The recent blockbuster trade between the Miami Marlins and the Minnesota Twins keeps getting attention. Unfortunately some of the takes about it are just plain wrong. Maybe the writers wanted a different trade to be made. Fangraphs published an article that criticized the trade with strange arguments that center on how The Fish apparently "lost the trade". It was a surprisingly poor quality article that missed the entire point of the trade from the Miami Marlins perspective. The trade was good for The Fish.
Fangraphs didn't seem to understand the trade between the Miami Marlins and Minnesota Twins.
The writer starts off with a bizarre comment:
"in my opinion: Trevor Rogers can slide up to fifth starter now, and he was overqualified as a depth piece."
Trevor Rogers was never going to be out of the rotation unless he was traded himself. He was a legit ace in 2021 and pitched that way once again after recovering from his back problems in 2022. The idea that he was a "depth piece" before the Luis Arraez/Pablo Lopez trade took place is false.
Another bizarre take came next:
"I’m bought in on what the projection systems think: he’s squarely above average and a borderline All-Star if he throws a full season."

### Your tasks:
A. In the trade commentary, how would you translate this sentence into Spanish: "Trevor Rogers was never going to be out of the rotation unless he was traded himself."
B. Which baseball players are named in the trade commentary?
C. From the trade commentary, quote everything from "The recent blockbuster" down to "and Minnesota Twins.".

### Record excerpts:
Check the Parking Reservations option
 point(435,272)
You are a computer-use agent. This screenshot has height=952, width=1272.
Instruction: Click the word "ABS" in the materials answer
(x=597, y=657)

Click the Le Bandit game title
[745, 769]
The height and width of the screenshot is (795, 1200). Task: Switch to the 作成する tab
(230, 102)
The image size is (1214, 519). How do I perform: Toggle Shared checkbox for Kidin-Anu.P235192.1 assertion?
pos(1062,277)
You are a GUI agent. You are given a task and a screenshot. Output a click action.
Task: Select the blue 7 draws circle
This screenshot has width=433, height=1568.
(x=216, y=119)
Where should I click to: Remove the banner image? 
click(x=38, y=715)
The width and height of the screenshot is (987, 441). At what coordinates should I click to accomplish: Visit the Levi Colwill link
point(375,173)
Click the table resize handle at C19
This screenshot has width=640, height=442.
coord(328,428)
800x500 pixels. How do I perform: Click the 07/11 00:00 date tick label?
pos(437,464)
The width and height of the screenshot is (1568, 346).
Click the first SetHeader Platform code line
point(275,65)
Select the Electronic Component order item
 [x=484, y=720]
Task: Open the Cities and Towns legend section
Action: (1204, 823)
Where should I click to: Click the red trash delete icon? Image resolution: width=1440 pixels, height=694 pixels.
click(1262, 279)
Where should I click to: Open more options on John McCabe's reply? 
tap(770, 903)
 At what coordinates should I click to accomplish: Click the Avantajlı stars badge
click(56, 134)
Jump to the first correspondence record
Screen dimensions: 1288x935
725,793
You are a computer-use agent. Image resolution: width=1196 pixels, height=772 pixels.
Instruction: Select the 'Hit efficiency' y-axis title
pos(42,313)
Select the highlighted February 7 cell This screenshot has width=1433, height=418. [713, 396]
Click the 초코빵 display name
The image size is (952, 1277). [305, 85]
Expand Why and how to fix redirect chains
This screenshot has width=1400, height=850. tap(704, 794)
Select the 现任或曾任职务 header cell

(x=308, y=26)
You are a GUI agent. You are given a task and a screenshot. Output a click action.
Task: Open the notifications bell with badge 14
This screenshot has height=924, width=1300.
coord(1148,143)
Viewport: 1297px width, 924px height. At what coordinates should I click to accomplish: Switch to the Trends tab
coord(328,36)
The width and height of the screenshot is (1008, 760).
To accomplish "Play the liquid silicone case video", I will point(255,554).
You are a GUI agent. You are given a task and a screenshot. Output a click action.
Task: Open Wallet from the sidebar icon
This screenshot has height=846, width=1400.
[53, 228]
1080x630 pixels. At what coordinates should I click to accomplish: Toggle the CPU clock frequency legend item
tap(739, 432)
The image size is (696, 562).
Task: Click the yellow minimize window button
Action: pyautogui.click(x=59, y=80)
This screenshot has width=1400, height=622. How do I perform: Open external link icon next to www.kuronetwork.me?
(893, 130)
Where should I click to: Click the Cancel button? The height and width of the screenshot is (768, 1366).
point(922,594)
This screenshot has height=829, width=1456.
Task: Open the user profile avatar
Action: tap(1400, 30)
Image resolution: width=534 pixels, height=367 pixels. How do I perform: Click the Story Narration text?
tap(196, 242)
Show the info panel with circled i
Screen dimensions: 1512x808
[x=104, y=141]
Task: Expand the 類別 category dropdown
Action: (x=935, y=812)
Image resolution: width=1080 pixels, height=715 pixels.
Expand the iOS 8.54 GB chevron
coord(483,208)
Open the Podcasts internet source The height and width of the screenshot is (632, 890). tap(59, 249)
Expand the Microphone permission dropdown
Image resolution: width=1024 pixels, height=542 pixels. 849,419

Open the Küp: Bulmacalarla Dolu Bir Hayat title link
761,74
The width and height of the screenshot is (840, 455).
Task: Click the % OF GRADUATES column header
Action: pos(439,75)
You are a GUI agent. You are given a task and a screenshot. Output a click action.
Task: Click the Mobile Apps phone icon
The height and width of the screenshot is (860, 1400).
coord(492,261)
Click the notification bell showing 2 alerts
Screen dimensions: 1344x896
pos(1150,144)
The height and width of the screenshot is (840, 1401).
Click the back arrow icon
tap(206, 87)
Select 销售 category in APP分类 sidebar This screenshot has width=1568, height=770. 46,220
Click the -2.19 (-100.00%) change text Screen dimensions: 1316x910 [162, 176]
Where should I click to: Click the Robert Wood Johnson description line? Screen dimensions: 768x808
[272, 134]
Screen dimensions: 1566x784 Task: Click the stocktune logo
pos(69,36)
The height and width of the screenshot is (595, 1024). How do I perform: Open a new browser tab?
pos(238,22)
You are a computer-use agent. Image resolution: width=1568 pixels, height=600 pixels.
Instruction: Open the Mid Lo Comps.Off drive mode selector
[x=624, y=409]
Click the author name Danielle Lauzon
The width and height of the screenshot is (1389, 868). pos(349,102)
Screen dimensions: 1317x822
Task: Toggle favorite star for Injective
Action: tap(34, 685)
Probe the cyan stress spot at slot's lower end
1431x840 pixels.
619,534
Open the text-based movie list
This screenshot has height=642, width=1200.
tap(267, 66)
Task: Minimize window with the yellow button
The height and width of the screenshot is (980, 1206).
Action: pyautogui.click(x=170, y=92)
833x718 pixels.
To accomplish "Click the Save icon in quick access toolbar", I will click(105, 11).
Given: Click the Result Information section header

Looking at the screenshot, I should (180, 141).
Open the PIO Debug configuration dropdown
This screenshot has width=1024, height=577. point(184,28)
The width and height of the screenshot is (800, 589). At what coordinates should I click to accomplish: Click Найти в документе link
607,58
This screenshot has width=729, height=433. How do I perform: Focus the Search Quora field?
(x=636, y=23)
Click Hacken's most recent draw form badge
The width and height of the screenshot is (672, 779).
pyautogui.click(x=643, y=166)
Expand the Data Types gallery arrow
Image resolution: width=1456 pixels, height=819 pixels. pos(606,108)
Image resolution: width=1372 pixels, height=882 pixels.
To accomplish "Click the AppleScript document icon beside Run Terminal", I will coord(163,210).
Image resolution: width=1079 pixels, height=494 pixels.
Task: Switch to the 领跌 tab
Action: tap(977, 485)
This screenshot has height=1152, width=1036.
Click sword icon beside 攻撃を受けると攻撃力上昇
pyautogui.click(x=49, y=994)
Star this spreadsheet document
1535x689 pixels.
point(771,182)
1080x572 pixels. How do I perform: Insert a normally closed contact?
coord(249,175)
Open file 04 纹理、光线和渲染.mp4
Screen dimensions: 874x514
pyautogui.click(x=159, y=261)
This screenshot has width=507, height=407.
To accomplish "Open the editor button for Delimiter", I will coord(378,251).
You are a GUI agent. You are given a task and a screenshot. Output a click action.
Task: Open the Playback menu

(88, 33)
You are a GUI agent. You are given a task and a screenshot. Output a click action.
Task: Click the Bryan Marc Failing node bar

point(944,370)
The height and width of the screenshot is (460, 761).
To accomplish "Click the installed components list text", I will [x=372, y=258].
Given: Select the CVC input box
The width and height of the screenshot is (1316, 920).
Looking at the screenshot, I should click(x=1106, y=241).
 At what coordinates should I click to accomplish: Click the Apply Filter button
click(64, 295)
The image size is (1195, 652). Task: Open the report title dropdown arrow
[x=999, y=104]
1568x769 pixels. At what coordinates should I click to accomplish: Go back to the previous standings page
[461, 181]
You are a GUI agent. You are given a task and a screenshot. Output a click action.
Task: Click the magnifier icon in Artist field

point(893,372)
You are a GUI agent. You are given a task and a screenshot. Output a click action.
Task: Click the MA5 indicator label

### Results by task:
A. Trevor Rogers nunca iba a quedar fuera de la rotación a menos que él mismo fuera traspasado.

B. Trevor Rogers, Luis Arraez, Pablo Lopez

C.
The recent blockbuster trade between the Miami Marlins and the Minnesota Twins keeps getting attention. Unfortunately some of the takes about it are just plain wrong. Maybe the writers wanted a different trade to be made. Fangraphs published an article that criticized the trade with strange arguments that center on how The Fish apparently "lost the trade". It was a surprisingly poor quality article that missed the entire point of the trade from the Miami Marlins perspective. The trade was good for The Fish.
Fangraphs didn't seem to understand the trade between the Miami Marlins and Minnesota Twins.